Based on the inspections, the State Inspector’s Service identified a number of violations of the provisions of the law on Personal Data Protection of Georgia. To prevent similar violations and raise the standard of personal data protection, the State Inspector’s Service shares the facts of the identified violations:

  • In one of the organizations, on the portal for internal documents flow, information about employees, including former employees, conviction status was uploaded without any necessity and was stored permanently. Since the organization could not provide legitimate aims and necessity for processing special categories of data, the action was assessed as a violation;
  • In one case, the organization permanently stored resumes of jobseekers aimed to consider their candidacy for another job vacancy in the future without informing them. Taking into consideration that after a certain period of time, the data provided in a resume about the person may change (and therefore, the document might become useless) or the person may not be interested in employment in the organization anymore and insofar as collection of large amounts of data increases risks of unlawful access to use of data, the mentioned fact was assessed as a violation;
  • In order to maintain quality of service and protect customers’ rights in several organizations, audio surveillance of telephone conversations was being conducted between employees and third parties. The party of the conversation was informed about the surveillance if the initiator of a call was a third party. In case of dialing a call to third parties, the information about surveillance of conversation was not provided. As video call surveillance had been conducted without warning, the fact was assessed as a violation;
  • In several organizations, information (date, time, identification data of the individual, the reasons for entering and leaving the building) to control entrance and exit of employees in office, was stored for more than three years, exceeding legal limits for keeping such categories of data. The mentioned fact was also assessed as a violation;
  • Additionally, the fact of disclosure of information about a position held by a former employee and employment contract to third party without a legal basis by the organization was revealed;
  • In most of the inspected organizations, measures implemented for data security were not appropriate and adequate. In some cases, employees of the organizations had access to employees’ data stored in electronic systems with the same username and password. Also, in most of the cases, electronic systems do not register all operations performed in relation to electronic data (who logged into the system, what data of which employee they had access to, what type of data was downloaded, etc.) while this is necessary to identify operations performed on data and responsible individuals.

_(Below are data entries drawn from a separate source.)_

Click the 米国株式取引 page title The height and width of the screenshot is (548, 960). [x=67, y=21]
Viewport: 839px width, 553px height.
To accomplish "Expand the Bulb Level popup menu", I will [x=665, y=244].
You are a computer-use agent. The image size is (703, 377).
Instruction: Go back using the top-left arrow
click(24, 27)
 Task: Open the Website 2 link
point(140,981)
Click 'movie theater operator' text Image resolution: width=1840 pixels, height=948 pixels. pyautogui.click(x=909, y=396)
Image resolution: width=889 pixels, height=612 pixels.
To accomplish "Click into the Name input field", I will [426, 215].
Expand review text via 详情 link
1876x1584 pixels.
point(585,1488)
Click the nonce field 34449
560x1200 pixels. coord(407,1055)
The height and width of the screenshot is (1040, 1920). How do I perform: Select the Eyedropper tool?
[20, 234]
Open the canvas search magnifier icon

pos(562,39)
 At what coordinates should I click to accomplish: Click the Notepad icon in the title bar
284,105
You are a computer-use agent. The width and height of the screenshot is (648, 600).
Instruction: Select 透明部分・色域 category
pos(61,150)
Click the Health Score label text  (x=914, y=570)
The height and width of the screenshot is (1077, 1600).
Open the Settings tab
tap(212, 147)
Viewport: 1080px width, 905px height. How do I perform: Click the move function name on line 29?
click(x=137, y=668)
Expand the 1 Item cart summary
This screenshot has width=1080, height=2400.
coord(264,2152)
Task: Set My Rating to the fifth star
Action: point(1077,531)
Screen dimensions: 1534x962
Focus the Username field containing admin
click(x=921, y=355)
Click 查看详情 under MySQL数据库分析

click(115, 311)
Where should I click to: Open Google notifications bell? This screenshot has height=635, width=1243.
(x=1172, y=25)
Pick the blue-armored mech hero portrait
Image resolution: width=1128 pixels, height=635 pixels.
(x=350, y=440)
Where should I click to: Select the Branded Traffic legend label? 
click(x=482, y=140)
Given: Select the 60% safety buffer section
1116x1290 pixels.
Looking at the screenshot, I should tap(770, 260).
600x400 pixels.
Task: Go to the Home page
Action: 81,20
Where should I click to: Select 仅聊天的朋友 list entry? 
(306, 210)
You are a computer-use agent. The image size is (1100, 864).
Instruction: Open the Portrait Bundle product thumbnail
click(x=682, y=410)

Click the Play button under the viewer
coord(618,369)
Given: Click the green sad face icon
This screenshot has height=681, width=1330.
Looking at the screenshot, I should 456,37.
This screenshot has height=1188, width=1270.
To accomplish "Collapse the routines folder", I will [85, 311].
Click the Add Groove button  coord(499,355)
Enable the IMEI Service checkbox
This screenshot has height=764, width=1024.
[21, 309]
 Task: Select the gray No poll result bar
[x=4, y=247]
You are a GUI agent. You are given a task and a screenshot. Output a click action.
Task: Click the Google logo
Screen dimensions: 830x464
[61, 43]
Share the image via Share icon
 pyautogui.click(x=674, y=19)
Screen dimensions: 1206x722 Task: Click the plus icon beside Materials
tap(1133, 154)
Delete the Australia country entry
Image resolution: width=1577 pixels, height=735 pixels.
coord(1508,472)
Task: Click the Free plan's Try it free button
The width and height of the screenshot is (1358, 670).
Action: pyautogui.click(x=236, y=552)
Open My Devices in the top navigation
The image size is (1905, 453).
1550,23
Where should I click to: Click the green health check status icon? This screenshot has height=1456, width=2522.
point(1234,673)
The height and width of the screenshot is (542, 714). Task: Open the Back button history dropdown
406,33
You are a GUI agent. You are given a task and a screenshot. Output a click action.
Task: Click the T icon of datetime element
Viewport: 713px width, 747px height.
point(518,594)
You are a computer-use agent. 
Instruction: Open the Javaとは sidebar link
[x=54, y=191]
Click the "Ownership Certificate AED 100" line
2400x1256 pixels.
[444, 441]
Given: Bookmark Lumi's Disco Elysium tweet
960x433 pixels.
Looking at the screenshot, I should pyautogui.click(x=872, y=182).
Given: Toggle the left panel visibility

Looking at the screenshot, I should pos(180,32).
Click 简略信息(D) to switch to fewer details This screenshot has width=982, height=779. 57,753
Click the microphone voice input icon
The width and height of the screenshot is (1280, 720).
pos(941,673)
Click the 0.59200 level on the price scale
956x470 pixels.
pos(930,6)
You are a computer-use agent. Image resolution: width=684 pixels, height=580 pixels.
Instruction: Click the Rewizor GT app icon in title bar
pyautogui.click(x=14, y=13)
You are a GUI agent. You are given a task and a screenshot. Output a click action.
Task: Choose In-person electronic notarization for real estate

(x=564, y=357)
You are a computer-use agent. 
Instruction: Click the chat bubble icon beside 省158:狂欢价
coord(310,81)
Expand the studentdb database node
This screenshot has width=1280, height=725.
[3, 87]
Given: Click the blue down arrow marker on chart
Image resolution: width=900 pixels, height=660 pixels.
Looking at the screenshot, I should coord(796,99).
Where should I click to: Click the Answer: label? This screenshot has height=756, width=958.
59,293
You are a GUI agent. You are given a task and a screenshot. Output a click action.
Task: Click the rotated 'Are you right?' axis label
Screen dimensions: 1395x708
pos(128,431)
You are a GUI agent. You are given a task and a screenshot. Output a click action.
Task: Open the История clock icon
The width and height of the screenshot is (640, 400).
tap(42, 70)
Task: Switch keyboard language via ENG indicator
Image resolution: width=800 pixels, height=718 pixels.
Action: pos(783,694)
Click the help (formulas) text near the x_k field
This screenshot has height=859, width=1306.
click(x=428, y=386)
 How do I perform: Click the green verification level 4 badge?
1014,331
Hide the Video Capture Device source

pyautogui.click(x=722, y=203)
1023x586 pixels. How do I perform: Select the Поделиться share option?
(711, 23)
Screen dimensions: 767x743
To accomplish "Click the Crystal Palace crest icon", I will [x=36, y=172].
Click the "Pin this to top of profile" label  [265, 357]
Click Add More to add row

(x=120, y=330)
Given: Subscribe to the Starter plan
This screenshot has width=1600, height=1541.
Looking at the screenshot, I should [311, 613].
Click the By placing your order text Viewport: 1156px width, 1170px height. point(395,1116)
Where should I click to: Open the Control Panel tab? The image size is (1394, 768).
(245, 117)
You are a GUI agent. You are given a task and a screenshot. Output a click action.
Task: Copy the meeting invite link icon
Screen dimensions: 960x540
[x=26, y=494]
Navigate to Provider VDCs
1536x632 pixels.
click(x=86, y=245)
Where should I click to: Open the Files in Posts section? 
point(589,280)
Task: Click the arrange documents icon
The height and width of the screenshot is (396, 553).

In order to ensure safety of workplace and continuity of business activities during the pandemic, organizations have been obtaining employees’ health data, which they would not process in normal conditions. Although, the conducted inspections revealed violations in this direction as well:

  • There was a case when the organization used to register results of thermal screening in a special journal storing the data for a long period of time without any necessity and expecting instructions from state agencies to erase the data. The organization failed to provide the purpose of storage of data that was deemed as a violation of the law;
  • For effective management of work activities, one of the organizations obtained detailed information about chronic diseases of employees using a questionnaire, while it could achieve the legitimate aim by processing less amount of health data. For instance, rather than collecting information about specific diseases, the organization could collect only general information – whether the employees belonged to individuals carrying the listed diseases. Obtaining excessive amount of data was assessed as a violation of the law.

The State Inspector’s Service imposed administrative liability on the aforementioned organizations under Articles 43 (data processing without the grounds under the law), 44 (violation of principles of data processing), 46 (failure to comply with data protection requirements) and 49 (violation of rules for processing the building entry/exit data of public and private institutions) of the law on Personal Data Protection of Georgia and issued mandatory instructions for the purpose of processing data in accordance with the law in the future.